• **ACTIVITY**: When you reach the line that contains "Task: Open the Extensions menu", begin copying exactly and continue through the last line below. Do not copy pictures.

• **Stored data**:

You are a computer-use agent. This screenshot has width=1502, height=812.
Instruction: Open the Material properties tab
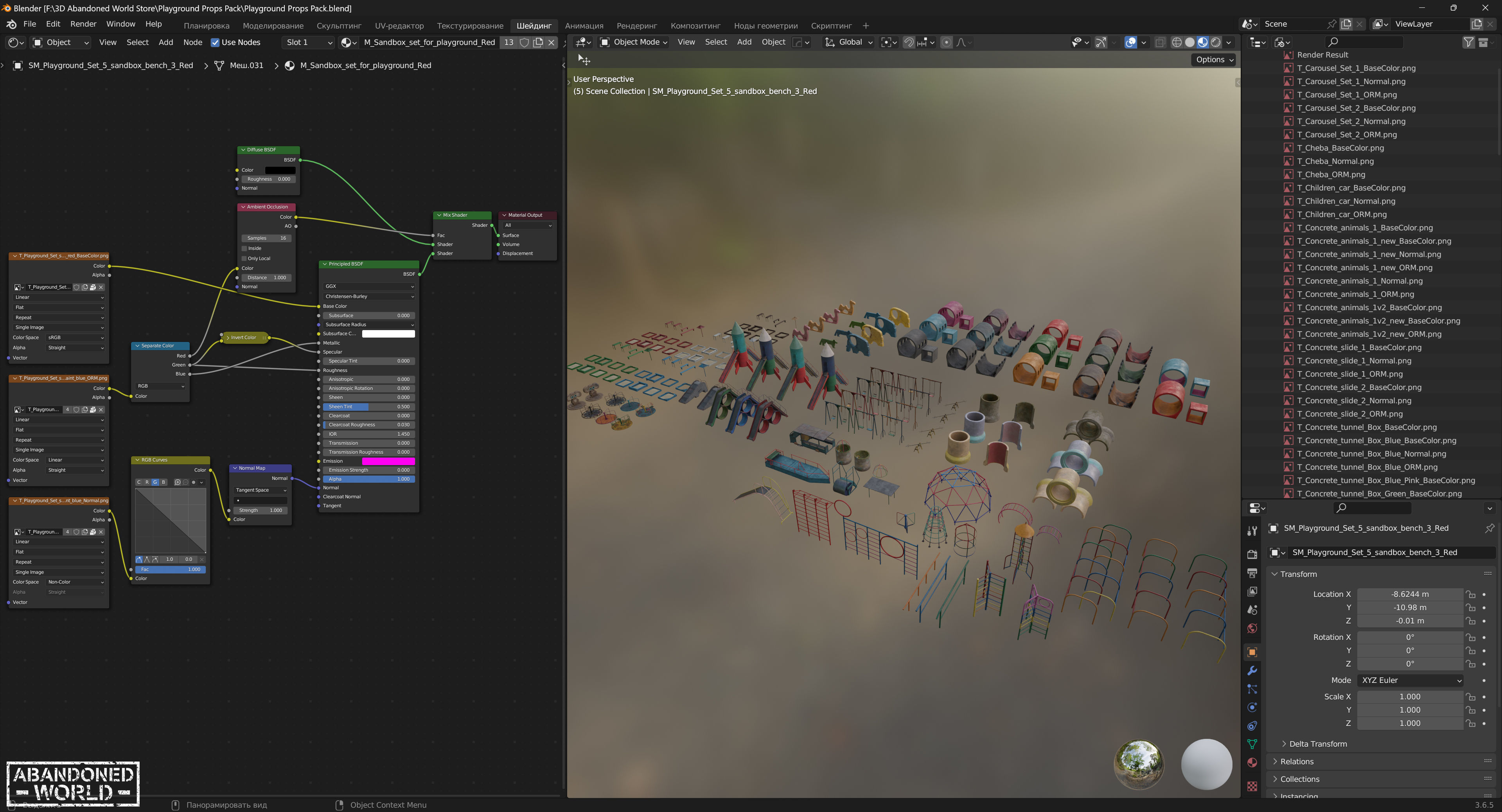tap(1252, 762)
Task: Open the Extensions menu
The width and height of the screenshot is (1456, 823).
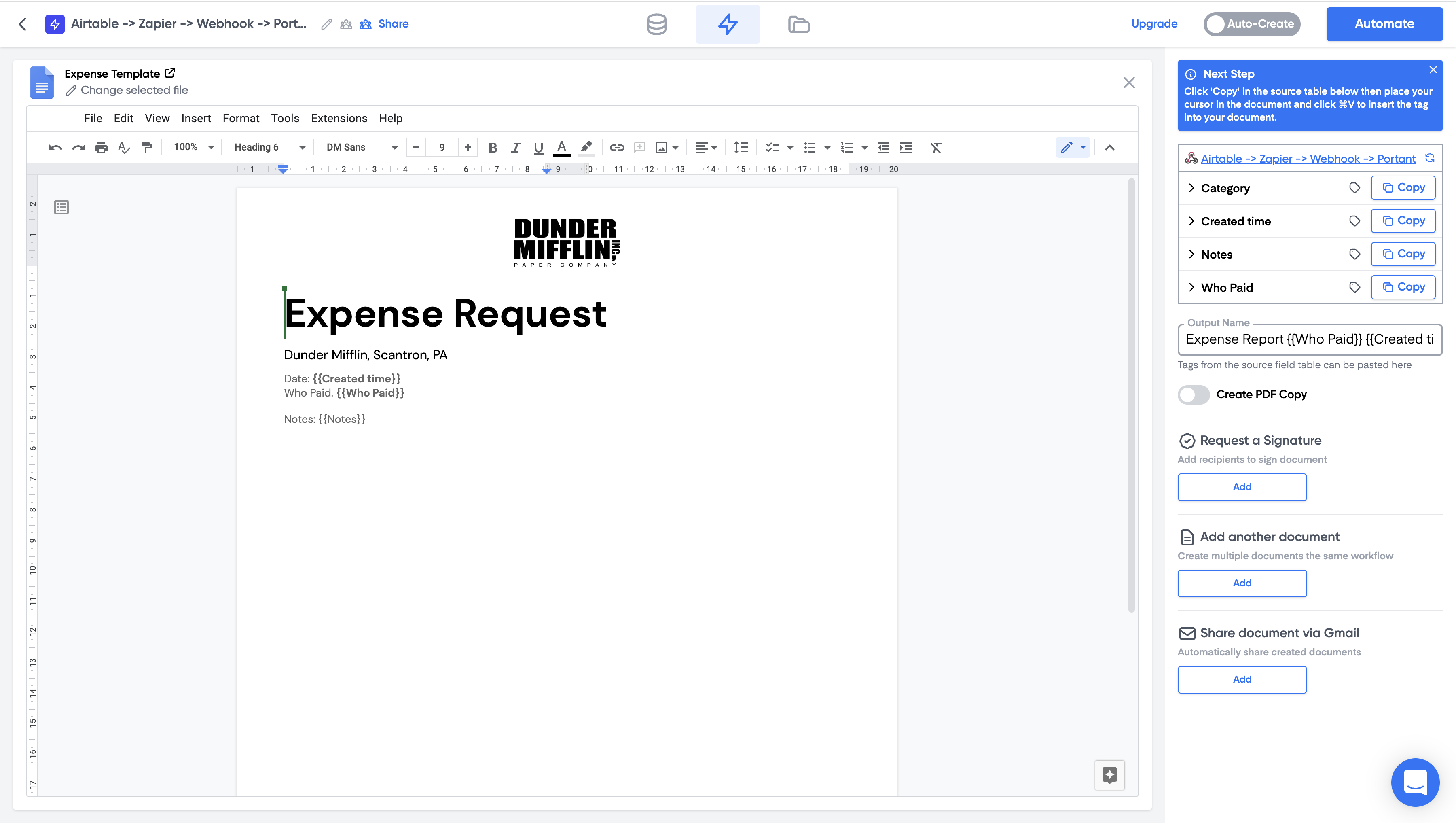Action: (x=339, y=118)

• **RESULT FOR THIS TASK**:
Task: Open the Extensions menu
The width and height of the screenshot is (1456, 823).
Action: (x=339, y=118)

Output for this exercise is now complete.